Creating Dataset
Below is a set of summary descriptions of the best practices in the creation of data files. Following these suggestions from the very beginning will ensure that your dataset is going to be clean and easy to use, and the analysis and documentation processes, and later the archival process, are easier.
Error Detection and Correction
It is important to identify and correct any of the inevitable errors which creep into the initial stages of the dataset.
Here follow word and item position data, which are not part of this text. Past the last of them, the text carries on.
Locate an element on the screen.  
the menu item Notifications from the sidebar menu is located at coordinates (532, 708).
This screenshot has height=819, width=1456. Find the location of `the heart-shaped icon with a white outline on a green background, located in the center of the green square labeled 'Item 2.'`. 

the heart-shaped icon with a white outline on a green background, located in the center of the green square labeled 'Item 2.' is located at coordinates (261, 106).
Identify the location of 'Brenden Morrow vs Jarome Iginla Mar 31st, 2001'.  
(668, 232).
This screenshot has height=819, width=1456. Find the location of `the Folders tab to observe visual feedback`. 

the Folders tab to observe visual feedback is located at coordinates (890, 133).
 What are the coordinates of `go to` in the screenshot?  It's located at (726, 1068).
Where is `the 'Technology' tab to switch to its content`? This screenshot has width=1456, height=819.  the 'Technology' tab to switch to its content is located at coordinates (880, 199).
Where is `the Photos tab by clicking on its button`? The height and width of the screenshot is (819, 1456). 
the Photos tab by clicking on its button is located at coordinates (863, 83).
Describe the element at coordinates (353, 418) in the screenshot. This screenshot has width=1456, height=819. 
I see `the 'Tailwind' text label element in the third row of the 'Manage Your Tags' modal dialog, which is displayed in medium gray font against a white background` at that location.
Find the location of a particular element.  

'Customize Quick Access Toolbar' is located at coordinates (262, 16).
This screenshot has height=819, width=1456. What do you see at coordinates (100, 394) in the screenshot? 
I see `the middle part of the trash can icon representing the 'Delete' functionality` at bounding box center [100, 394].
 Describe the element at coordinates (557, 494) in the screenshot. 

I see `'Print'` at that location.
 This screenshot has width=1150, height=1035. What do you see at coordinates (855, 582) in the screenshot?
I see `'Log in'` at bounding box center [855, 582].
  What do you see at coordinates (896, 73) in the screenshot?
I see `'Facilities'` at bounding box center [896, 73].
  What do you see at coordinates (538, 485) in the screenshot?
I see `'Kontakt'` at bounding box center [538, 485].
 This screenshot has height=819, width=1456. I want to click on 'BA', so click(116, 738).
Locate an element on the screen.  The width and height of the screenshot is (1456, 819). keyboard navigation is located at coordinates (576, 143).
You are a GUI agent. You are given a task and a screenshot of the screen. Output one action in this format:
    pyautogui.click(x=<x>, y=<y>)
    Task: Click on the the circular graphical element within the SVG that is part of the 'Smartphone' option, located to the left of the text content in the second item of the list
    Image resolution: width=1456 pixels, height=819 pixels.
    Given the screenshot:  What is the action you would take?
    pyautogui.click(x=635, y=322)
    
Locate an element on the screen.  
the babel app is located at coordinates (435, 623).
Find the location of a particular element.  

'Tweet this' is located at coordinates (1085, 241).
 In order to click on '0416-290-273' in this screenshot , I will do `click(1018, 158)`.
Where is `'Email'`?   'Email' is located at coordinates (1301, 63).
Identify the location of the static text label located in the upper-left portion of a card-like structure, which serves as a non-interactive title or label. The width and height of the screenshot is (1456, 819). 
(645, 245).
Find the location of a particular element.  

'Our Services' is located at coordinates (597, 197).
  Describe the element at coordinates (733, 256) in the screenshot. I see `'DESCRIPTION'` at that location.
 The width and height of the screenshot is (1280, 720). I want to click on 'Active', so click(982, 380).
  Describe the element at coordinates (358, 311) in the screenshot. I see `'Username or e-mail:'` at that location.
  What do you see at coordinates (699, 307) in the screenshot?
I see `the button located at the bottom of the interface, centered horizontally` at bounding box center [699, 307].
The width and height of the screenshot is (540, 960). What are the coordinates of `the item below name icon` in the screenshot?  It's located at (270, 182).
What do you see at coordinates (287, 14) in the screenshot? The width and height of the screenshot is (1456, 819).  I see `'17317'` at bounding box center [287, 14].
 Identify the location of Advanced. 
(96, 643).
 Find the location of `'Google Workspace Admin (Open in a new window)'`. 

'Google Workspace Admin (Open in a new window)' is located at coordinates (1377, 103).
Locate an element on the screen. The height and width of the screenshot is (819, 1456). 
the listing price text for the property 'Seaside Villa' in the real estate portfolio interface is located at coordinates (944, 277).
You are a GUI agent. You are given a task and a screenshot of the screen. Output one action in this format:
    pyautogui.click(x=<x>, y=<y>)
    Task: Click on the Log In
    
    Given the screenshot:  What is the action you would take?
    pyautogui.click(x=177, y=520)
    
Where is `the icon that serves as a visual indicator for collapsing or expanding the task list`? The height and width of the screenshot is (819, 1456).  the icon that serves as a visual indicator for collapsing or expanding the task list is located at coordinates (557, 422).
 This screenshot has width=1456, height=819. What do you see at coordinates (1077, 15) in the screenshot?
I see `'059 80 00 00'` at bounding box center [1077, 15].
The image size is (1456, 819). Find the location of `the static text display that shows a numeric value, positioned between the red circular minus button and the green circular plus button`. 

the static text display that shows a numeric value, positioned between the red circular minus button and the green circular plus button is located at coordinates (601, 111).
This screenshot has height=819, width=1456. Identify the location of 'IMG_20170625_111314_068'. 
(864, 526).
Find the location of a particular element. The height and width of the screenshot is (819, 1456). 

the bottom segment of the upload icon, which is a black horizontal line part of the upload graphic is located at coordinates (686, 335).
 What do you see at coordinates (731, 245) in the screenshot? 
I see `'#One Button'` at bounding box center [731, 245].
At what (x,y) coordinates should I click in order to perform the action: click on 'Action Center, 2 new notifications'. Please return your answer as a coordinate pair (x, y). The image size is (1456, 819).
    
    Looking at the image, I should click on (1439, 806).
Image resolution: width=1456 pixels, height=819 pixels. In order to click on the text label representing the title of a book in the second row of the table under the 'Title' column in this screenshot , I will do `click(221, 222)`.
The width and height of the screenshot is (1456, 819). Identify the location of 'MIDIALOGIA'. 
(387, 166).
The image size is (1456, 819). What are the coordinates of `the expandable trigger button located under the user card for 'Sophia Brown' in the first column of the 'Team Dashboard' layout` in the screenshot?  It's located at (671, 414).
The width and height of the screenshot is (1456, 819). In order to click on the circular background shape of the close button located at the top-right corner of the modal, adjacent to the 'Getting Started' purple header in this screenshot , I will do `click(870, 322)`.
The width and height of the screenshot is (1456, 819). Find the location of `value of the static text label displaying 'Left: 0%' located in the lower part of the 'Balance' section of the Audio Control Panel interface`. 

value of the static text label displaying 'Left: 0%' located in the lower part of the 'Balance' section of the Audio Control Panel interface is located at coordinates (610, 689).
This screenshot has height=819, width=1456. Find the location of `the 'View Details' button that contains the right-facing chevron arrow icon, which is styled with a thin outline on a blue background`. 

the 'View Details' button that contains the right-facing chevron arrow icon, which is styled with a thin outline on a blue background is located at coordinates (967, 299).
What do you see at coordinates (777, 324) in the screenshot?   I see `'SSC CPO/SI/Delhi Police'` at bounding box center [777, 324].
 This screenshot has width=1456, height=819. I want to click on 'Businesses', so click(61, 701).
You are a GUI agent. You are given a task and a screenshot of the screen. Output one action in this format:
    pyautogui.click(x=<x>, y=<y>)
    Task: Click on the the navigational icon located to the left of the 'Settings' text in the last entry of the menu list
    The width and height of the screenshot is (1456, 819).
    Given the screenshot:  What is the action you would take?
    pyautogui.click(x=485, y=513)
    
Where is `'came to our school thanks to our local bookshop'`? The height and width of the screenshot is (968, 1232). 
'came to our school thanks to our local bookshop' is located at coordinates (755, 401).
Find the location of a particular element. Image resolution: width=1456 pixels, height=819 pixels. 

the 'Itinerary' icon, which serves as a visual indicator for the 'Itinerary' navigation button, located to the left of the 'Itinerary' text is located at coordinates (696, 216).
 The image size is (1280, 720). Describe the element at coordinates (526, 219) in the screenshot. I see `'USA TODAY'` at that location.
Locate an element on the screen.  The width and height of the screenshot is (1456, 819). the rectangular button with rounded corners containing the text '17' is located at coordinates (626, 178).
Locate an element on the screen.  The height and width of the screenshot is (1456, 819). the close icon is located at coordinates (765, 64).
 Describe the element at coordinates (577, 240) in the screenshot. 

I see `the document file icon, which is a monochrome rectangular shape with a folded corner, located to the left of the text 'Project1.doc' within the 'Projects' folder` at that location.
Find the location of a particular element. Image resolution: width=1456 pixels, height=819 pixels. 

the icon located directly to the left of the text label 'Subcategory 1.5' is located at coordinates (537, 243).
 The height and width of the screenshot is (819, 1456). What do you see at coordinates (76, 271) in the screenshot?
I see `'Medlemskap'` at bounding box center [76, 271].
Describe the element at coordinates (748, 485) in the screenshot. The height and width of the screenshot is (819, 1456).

Suggestions for dealing with these:
- Use a data-entry programme which catches typing errors
- Use a double-entry system
- Introduce random quality control checks
- Separate the coding and data-entry tasks
- Centralise particularly complex tasks, such as occupation coding, with trained staff
- Use computer coding when possible
- Check wild codes and out-of-range values
- Check for consistency across variables
- Undertake record matches and counts
Variable Names
- Devise standard variable names and choose methods of construction and length of variable names.
Variable Labels
- Devise labels to include item or questions number, indication of variable content, and whether constructed or derived from other items.
Variable Groups
- Variable groups and corresponding variable group lists in the codebook are an effective way of organising a dataset and are especially recommended if a collection contains a large number of variables.
Codes and Coding
- Codes should assure that all statistical software packages will be able to handle the data and should promote greater measurement comparability. Principles are available in various guides for most coding situations (see, for example, the ICPSR Guide (pp. 8-10)).
Missing Data
- Careful planning on methods for handling and identifying missing data should be made at the very start, to ensure that imputation and missing data handling will be possible during analysis.